Saturday, November 8, 2014

not your daddy's grimoire

I have been playing as an archivist (from Heroes of Horror) and while I like the flavor it's shooting for, the actual experience of finding scroll after ancient scroll with yet another 2nd-level druid spell on them (much obliged to the hospitable DM, Andy) sort of lessens the effect. 

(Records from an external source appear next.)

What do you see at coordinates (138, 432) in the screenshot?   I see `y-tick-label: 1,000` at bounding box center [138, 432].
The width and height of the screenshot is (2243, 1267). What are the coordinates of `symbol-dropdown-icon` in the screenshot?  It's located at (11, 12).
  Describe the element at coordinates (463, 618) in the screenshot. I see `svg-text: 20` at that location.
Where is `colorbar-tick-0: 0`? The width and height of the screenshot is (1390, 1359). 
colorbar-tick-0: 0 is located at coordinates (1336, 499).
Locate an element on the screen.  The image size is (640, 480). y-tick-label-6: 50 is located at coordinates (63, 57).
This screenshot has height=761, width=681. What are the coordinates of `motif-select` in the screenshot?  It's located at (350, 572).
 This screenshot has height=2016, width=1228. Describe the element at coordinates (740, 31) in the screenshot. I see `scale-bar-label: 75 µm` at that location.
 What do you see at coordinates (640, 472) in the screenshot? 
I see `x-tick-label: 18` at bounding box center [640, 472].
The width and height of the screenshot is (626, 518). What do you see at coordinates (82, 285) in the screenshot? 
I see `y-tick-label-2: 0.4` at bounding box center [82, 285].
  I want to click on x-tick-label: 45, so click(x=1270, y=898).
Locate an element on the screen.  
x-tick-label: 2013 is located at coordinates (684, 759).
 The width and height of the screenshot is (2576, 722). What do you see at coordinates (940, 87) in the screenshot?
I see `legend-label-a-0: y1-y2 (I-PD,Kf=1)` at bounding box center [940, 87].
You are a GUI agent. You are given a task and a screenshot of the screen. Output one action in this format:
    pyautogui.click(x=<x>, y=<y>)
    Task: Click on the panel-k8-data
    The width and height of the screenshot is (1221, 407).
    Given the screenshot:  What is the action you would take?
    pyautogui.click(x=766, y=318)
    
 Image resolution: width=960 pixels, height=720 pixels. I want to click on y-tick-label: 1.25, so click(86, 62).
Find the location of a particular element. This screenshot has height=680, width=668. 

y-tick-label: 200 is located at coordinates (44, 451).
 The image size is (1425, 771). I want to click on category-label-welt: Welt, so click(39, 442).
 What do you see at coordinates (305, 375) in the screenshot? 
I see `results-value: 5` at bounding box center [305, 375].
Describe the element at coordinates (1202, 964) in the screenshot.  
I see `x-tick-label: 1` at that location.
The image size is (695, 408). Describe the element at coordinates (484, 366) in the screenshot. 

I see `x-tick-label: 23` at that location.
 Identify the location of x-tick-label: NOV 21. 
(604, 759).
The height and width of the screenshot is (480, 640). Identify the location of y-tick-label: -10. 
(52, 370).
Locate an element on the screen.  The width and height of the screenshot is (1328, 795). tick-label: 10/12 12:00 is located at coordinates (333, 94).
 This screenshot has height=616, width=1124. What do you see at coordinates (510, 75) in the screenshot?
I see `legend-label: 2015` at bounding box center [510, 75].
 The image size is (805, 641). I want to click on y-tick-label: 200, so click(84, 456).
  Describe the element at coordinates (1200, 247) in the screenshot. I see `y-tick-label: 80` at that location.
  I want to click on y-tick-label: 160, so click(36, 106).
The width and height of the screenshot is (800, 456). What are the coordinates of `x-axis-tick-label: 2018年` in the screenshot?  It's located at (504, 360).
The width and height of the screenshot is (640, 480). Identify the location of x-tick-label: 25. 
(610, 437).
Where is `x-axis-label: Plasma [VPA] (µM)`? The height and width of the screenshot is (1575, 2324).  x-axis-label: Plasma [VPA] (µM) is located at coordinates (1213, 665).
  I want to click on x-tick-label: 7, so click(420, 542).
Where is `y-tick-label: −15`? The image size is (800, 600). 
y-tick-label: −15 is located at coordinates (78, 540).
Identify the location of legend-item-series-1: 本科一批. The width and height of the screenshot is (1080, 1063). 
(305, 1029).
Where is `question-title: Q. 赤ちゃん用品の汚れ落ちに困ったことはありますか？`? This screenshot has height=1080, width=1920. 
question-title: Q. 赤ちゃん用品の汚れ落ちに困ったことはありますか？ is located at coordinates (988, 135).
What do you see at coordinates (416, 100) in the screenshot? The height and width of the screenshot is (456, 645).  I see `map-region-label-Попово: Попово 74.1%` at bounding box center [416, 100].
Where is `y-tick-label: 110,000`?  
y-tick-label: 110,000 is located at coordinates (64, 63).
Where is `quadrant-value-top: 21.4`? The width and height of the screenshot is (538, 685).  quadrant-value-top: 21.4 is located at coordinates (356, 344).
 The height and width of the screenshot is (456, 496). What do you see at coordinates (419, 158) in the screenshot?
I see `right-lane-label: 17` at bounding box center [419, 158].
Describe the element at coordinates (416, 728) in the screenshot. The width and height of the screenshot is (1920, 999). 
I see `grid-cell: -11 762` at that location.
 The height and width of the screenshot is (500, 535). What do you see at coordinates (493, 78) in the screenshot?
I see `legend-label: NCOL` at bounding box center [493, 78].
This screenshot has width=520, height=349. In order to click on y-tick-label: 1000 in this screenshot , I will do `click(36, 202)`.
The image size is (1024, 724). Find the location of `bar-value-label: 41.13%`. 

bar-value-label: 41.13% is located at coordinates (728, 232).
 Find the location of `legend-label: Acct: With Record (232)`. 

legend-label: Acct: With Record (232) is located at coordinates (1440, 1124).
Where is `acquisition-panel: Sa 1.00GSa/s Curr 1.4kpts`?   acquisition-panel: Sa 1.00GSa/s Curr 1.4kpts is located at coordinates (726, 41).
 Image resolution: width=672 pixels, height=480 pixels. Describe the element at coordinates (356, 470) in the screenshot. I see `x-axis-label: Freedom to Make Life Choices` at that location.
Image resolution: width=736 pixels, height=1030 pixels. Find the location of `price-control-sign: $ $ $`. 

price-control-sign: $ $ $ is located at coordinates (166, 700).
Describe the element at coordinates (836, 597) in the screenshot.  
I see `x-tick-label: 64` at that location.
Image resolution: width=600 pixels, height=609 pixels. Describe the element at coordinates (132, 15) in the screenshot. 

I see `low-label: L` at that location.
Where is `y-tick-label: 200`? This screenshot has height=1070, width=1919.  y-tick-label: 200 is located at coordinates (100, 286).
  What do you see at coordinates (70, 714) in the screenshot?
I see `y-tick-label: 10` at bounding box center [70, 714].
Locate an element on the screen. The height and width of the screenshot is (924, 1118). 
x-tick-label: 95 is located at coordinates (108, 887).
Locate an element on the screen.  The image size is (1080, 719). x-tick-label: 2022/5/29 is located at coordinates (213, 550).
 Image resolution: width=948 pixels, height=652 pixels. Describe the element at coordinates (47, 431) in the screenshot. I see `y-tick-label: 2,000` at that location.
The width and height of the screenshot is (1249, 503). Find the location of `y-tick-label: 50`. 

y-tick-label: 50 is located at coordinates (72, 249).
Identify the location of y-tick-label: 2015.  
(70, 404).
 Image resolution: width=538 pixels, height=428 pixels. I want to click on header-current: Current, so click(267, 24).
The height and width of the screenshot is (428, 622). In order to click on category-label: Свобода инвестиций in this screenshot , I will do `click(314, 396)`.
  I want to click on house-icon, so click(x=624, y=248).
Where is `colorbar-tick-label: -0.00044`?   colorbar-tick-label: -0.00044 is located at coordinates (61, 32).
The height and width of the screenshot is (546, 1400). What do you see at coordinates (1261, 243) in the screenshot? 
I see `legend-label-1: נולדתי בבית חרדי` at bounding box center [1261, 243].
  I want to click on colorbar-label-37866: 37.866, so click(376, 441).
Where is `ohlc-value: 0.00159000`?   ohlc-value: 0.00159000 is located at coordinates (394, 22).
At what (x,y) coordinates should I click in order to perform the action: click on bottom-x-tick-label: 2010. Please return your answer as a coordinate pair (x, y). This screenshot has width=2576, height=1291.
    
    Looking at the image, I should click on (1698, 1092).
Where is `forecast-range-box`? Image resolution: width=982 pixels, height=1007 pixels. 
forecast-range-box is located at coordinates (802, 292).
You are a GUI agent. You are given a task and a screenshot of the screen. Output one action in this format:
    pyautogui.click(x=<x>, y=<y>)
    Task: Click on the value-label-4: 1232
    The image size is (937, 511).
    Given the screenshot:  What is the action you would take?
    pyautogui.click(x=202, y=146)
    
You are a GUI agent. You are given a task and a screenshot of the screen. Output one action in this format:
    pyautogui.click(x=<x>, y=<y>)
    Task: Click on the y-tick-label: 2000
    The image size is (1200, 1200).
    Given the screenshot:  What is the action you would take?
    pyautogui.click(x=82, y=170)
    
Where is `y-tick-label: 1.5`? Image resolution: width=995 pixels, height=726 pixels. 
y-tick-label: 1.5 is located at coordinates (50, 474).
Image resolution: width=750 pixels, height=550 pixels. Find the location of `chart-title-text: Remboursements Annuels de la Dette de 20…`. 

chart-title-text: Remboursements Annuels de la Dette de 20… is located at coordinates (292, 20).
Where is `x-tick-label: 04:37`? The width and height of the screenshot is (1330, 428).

Where are the forbidden tomes, the shards of forgotten lore? So I made a little listy thing. Your mileage may vary.



d20
The...
...
of...
contains...
1
Moon-touched
Journal
Saikomi Ka
a population map of the dark side of the moon dated from one year hence (with notes on recent developments)
2
Demon-wrought
Tome
Ibn Battuta
one hundred ways to convince someone to die by their own hand (a random three work on any given person, but using three incorrectly makes them immune to all)
3
Luck-scorned
Annals
Beobert Rothmund
the method of shedding one’s skin to grow (can continue manyfold)
4
Twice-drowned
Chronicles
Tannhauser Gate
a well-known national hero’s story, but revealing the truth (his cowardice and the evil it caused)
5
Golem-borne
Stele
Dissident Priests
a pressed flower from the Buried Gardens of Ur, sickly sweet and muddy. It charms earthen creatures and calls the bearer downward
6
Giant-watched
Parchment
the Silvering Path
a drawing of a formulaic braille-key to the grinding Pyramid Calculative, quietly clicking
7
Lich-woven
Papyrus
the Honored Dead
preserved skin-scrip from the Mummified Market, valuable to Nyarlathotep's slaver-priests
8
Basilisk-wrapped
Slate
Westford School
notes on discerning venomous arthropods (and on living as one of them)
9
Frost-etched
Manuscript
Birds, Summated
instructions to the path between stars (your heart will traverse it endlessly, with or without your body. It will never rest. You will never again be at home wherever you go)
10
Unguarded
Text
Sun’s Dark Sister
guide to speech with the spirits of the sun (they are knowledgeable about many things but asking more than one question alerts their uncalled siblings. Shadowy companions seem to follow you in the memory of others, though never in the present. Eventually those around you begin to be killed by the dark sisters)
11
Far-flung
Atlas
the Middling Kings
a process whereby the doors of far-future time could be unlocked (their contents flood into your body, your mind, your home. You are now future)
12
Unctuous
Papers
Salt and Glass
a history of a violent people who never lived. Reading it further causes history to change to fit
13
Gods-forsaken
Folio
Western Queens
a massive genealogy, revealing the breeding machinations of an ancient order of witches (you may be related to this culminating person, or not, but you are in a position to help complete this plot. The sleeper must awake)
14
Thrice-scribed
Codex
the War Without
knowledge of 4th dimensional movement and its application to unarmed combat
15
Willfully-lost
Glyphs
Demonshame
a living inscription; reading it will make it crawl onto your skin and hide under your clothes until a more suitable host comes along. You have no idea what makes a suitable host or what it even wants. It looks horrible
16
Bile-filled
Monument
Massa di Requiem par Shuggay
instructions on the summoning and binding  of a white demon (depicts a dove, but insists that the protective circles are necessary, that it is a being of pure evil, and that it has some ancient and inscrutable plan to which you are an insect in comparison)
17
Chewed/mangled
Octavo
the Burnt Emperor
memories of your past lives. Gain their wisdom and experience but also their trauma: ember rings traced into your skin, lungs half full of water, a hyena snatches your liver
18
Wight-fed
Excerpt
Lost Opak-Re
musings from the Mirror of Prophetic Irrelevance (it is signed up to a varied but arbitrary collection of twitter feeds)
19
Wood-warded
Writings
Prusalto Gabon
observations of Gnollish frenzy-fires and the spirits they call
20
Elf-cursed
Legend
A Faire Wood Withering
blood-writ runes that would call the demons of the fifth and seventh planets (the sixth planet is itself a demon)
Apologies to Clark Ashton Smith, and various others.